**Texte cité**
----
Correspondance choisie de Gœthe et Schiller/1/Lettre 30

30.

Lettre de Schiller. Appréciation des intentions morales de Gœthe dans son Wilhelm Meister.

Puisque vous pouvez me laisser le huitième livre encore une semaine, je veux présentement borner mes observations à ce livre ; quand l’œuvre entière sera une fois sortie de vos mains et lancée dans le monde, nous pourrons nous entretenir plus longuement de la forme de l’ensemble, et vous me rendrez à votre tour le service de rectifier mes jugements.

Il y a surtout deux points sur lesquels je voudrais, avant le complet achèvement de l’ouvrage, attirer votre attention.

Le roman, tel qu’il est, se rapproche de l’épopée, sous plus d’un rapport, et en particulier parce que vous y employez des ressorts qui représentent, dans un certain sens, les dieux ou la direction suprême du destin. Le sujet l’exigeait.

Les années d’apprentissage de Wilhelm Meister ne sont pas un effet aveugle de la nature, mais une sorte d’expérimentation. Une haute intelligence qui agit en secret (les puissances de la tour) l’accompagne de sa sollicitude, et, sans déranger la nature dans sa libre marche, elle le surveille et le conduit de loin vers un but dont il n’a et ne peut avoir aucun soupçon. Quelles que soient, extérieurement du moins, la douceur et la légèreté avec laquelle s’exerce cette influence, elle existe réellement, et elle était indispensable pour atteindre le but poétique de l’œuvre. Le terme d’années d’apprentissage exprime une idée de rapport, il appelle un corrélatif, la maîtrise ; l’idée de cette dernière vient seule éclairer la première et lui donner un fondement. Mais cette idée de la maitrise, qui n’est que l’œuvre de l’expérience mûre et accomplie, ne peut guider elle-même le héros du roman ; elle ne peut briller devant lui comme sa fin et son but ; car se représenter clairement ce but ce serait déjà l’avoir atteint ; elle doit donc le guider en restant derrière lui. De cette manière l’ensemble est tourné vers un but, sans que le héros en ait positivement un ; la raison trouve donc une entreprise bien conduite, tandis que l’imagination conserve pleinement sa liberté.

Mais en poursuivant cette entreprise, ce but, le seul dans tout le roman qui soit positivement exprimé, même en réglant cette mystérieuse direction de Wilhelm par Jarno et l’abbé, vous avez évité tout ce qu’il pouvait y avoir de trop étroit et de trop rigoureux, et vous avez cherché les motifs de cette direction plutôt dans une fantaisie de l’humanité que dans un principe moral : c’est là une de vos plus belles inspirations. L’idée des ressorts que vous mettez en œuvre se trouve ainsi écartée, bien que leur effet subsiste ; et tout demeure, du moins pour la forme, dans les bornes de la nature ; seulement le résultat est plus grand que celui qu’on pourrait attendre de la simple nature laissée à elle-même.
----
Enregistrements d'un jeu de données de pointage:
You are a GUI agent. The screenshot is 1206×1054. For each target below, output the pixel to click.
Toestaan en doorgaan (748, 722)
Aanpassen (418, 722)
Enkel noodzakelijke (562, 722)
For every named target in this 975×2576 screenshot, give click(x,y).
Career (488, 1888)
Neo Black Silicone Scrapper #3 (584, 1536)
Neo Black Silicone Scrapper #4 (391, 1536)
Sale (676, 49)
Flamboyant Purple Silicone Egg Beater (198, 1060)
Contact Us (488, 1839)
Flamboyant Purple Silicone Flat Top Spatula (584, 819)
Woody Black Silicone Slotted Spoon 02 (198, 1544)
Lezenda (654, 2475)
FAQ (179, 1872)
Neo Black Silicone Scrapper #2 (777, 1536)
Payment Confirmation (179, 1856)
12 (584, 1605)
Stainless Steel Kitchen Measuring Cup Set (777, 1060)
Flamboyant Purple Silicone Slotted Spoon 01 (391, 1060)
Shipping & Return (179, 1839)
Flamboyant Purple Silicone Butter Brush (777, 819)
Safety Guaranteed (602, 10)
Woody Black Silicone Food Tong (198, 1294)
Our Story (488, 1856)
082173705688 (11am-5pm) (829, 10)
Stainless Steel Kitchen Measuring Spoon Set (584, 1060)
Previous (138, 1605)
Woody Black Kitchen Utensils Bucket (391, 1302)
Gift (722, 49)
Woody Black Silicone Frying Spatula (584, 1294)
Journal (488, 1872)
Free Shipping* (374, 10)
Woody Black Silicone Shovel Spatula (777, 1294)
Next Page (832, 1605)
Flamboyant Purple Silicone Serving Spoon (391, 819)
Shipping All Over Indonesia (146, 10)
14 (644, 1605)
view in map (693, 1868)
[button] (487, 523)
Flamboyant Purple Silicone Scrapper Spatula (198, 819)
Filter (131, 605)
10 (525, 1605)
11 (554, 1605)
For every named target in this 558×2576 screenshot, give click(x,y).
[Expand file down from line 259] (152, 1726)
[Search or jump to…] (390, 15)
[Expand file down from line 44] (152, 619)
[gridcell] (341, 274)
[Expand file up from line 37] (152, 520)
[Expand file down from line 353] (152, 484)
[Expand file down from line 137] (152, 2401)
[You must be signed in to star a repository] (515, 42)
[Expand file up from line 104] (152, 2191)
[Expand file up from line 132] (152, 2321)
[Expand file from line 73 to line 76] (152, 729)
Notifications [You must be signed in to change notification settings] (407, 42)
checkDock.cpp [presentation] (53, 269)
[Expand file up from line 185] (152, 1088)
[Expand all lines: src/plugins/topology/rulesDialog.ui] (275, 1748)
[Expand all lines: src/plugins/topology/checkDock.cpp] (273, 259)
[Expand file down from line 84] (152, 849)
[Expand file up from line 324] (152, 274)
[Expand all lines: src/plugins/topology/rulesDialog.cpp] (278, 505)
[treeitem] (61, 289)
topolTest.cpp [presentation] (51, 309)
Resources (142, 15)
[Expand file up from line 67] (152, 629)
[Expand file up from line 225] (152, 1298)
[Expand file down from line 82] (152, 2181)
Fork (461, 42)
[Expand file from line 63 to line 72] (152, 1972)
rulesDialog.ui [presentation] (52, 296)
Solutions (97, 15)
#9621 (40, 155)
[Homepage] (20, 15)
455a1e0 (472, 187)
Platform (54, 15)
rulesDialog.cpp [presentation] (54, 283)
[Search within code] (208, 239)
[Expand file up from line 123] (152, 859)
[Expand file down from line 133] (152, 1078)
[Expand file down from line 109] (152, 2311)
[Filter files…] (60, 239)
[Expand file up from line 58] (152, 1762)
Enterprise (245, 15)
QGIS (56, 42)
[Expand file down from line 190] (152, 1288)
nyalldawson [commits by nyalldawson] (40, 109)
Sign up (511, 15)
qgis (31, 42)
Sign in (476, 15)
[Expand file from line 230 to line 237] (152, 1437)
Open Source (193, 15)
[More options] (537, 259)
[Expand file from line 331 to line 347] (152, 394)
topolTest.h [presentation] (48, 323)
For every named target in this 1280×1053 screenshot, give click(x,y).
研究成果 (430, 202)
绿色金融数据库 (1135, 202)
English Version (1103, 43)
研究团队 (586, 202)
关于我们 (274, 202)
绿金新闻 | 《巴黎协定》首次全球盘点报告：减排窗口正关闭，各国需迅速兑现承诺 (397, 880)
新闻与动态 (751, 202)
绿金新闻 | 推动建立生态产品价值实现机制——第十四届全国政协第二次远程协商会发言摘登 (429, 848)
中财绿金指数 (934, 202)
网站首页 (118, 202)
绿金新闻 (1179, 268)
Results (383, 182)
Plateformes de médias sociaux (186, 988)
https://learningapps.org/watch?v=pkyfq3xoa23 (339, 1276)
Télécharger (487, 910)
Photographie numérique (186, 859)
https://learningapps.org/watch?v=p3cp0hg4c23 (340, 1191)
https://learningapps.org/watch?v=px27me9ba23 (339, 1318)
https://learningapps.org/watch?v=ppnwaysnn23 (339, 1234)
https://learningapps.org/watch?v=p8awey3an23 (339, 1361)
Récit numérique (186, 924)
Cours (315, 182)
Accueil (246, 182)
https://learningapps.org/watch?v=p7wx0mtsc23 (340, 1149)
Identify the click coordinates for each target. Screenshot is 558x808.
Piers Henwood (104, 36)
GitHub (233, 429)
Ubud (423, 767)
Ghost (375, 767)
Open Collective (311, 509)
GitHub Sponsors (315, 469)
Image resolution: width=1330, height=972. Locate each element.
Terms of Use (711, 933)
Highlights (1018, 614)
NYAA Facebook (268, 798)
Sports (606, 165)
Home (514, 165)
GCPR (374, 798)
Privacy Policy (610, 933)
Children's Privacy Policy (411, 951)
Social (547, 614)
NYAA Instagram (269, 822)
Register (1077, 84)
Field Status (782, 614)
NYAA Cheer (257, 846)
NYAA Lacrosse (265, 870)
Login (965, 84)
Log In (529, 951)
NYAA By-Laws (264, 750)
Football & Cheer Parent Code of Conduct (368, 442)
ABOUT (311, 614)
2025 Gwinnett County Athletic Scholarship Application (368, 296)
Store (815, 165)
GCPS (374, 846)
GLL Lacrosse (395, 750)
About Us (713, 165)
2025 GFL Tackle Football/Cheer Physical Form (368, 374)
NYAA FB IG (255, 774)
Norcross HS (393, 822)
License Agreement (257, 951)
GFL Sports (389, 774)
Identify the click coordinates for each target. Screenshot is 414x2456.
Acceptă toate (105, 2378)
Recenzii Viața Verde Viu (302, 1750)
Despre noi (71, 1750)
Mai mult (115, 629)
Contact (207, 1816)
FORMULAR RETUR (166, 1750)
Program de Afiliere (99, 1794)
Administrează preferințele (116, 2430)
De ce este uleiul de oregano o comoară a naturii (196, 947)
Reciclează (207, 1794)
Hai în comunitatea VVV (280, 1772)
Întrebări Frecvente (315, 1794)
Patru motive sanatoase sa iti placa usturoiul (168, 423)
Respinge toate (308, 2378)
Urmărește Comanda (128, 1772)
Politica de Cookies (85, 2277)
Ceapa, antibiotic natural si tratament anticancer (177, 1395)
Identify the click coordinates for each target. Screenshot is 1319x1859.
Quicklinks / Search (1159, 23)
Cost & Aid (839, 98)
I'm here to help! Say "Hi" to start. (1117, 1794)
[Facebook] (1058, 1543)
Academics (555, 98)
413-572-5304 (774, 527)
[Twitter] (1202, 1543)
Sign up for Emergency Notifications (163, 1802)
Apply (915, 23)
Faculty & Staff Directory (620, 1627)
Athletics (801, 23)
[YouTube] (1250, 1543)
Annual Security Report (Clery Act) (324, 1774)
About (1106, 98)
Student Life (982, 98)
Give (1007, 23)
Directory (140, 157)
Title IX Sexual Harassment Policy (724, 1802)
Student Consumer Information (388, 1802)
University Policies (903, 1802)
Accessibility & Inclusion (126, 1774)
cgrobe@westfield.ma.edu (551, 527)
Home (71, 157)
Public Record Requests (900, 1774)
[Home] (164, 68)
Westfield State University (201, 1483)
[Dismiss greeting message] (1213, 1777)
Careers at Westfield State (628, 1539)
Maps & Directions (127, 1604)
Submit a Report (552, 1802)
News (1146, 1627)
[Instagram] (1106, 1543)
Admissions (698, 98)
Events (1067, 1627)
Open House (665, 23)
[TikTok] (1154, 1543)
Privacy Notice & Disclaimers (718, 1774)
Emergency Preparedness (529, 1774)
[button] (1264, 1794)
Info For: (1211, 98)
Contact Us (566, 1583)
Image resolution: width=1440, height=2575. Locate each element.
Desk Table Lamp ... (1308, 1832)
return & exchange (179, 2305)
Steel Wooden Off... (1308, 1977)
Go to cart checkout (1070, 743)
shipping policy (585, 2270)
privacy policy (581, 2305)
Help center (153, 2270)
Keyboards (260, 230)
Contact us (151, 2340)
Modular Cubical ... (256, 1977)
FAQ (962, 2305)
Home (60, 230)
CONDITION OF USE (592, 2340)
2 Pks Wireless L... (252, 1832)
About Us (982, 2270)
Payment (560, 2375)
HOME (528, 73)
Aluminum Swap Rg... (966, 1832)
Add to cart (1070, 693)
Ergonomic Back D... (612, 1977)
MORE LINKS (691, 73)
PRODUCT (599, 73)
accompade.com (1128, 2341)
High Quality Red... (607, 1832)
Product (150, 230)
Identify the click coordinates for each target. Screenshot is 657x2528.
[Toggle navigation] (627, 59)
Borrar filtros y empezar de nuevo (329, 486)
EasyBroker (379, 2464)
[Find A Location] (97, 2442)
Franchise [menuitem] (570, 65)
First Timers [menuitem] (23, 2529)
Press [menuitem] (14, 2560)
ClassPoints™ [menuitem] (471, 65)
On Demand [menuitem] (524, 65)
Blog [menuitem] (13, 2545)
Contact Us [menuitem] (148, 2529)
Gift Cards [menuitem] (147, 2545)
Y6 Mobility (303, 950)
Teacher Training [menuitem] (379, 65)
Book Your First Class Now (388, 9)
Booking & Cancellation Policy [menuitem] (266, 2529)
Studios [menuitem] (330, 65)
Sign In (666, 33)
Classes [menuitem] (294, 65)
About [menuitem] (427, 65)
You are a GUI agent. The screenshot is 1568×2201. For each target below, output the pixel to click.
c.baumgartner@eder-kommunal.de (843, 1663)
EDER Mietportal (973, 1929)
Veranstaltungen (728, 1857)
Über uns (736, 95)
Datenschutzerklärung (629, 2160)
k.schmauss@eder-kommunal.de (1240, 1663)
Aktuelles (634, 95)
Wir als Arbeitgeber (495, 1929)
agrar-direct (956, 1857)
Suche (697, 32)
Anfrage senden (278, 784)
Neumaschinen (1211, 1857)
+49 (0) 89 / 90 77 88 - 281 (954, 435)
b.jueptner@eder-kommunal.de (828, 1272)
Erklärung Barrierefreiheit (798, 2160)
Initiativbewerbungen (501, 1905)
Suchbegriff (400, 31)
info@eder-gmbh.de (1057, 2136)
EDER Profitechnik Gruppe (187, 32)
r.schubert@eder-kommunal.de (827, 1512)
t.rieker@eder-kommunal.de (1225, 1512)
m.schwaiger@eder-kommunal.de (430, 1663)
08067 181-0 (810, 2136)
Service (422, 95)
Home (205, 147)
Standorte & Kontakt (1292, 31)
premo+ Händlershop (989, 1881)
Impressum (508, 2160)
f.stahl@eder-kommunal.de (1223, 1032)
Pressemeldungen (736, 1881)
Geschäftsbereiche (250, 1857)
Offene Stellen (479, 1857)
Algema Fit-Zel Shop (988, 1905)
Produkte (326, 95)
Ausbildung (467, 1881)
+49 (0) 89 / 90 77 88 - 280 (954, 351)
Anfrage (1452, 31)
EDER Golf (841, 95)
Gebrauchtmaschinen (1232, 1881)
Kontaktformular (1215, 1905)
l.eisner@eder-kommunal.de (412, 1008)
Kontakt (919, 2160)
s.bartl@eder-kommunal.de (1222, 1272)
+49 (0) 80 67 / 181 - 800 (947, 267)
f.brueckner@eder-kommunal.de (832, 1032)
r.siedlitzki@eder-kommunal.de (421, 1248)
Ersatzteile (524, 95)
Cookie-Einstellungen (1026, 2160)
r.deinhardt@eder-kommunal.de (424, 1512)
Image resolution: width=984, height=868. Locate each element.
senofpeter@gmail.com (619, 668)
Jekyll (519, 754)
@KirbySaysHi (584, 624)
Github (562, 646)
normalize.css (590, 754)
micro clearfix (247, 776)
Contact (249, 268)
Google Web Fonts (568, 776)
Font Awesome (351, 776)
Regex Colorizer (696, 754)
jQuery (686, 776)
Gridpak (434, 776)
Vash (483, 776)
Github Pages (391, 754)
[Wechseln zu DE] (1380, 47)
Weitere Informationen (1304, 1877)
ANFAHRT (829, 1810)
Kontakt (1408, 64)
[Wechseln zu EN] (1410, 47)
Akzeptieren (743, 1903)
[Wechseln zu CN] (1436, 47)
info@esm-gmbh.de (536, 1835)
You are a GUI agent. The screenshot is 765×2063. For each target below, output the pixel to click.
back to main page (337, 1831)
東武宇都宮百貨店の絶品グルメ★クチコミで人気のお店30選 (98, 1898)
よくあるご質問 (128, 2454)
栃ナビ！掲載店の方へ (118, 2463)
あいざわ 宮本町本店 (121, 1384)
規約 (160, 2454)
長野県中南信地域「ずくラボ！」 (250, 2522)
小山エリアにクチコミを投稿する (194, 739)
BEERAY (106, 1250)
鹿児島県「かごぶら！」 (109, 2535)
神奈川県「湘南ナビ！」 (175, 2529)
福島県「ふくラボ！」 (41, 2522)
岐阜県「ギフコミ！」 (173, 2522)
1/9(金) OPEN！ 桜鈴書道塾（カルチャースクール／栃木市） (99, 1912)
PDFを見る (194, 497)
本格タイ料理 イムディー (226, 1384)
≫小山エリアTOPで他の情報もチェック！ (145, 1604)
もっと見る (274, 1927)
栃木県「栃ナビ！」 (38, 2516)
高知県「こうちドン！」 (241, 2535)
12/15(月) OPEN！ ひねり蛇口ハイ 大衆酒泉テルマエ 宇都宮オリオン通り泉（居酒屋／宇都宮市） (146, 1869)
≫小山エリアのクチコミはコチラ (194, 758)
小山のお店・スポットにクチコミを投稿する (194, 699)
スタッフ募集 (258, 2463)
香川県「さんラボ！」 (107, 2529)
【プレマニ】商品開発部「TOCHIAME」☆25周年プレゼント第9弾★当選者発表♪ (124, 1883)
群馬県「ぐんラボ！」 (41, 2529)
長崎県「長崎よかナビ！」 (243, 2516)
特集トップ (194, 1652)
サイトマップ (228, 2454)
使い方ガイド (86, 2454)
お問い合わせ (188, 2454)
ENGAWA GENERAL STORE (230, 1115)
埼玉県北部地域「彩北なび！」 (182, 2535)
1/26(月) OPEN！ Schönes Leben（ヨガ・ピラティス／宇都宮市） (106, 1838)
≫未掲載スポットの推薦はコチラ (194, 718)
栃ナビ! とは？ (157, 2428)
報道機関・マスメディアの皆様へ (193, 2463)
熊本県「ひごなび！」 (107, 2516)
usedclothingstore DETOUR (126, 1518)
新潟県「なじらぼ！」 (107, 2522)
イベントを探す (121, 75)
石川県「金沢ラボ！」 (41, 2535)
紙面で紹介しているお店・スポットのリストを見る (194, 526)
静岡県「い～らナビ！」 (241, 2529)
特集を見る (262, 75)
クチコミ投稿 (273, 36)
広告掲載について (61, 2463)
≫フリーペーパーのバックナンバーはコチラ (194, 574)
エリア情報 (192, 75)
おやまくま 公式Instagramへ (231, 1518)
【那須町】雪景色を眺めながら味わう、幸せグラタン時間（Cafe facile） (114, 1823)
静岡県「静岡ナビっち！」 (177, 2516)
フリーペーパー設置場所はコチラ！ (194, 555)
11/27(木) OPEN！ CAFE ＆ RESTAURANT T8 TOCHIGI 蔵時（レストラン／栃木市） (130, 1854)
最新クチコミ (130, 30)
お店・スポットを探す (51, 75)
----
**Série d'exercices**
1/ Pouvez-vous recopier, dans la lettre de Schiller sur Wilhelm Meister, le passage qui va de « Lettre de Schiller. » jusqu'à « attirer votre attention. » ?
2/ Quelle suite donneriez-vous à la lettre de Schiller sur Wilhelm Meister ? Rédigez ce qui vient après sa dernière phrase.

**Liste des réponses**
1/
Lettre de Schiller. Appréciation des intentions morales de Gœthe dans son Wilhelm Meister.

Puisque vous pouvez me laisser le huitième livre encore une semaine, je veux présentement borner mes observations à ce livre ; quand l’œuvre entière sera une fois sortie de vos mains et lancée dans le monde, nous pourrons nous entretenir plus longuement de la forme de l’ensemble, et vous me rendrez à votre tour le service de rectifier mes jugements.

Il y a surtout deux points sur lesquels je voudrais, avant le complet achèvement de l’ouvrage, attirer votre attention.

2/
J’aurais cependant souhaité vous voir mettre un peu plus le lecteur dans la confidence de l’importance de ces ressorts, de leur rapport nécessaire à la pensée intime de l’œuvre. Le lecteur doit toujours voir clair dans l’économie de l’ensemble, bien qu’elle demeure cachée aux héros de l’action. Beaucoup de lecteurs, je le crains, ne croiront trouver dans cette influence secrète qu’un jeu théâtral, un artifice pour accroître la complication de l’intrigue, faire naitre des surprises, etc. Le huitième livre donne, il est vrai, une conclusion historique à tous les événements isolés produits par ces ressorts cachés ; mais la conclusion esthétique destinée à faire ressortir l’esprit général de l’œuvre, et la nécessité poétique de ses machines ne s’y montrent pas assez clairement ; j’ai pu m’en convaincre moi-même à la seconde et à la troisième lecture.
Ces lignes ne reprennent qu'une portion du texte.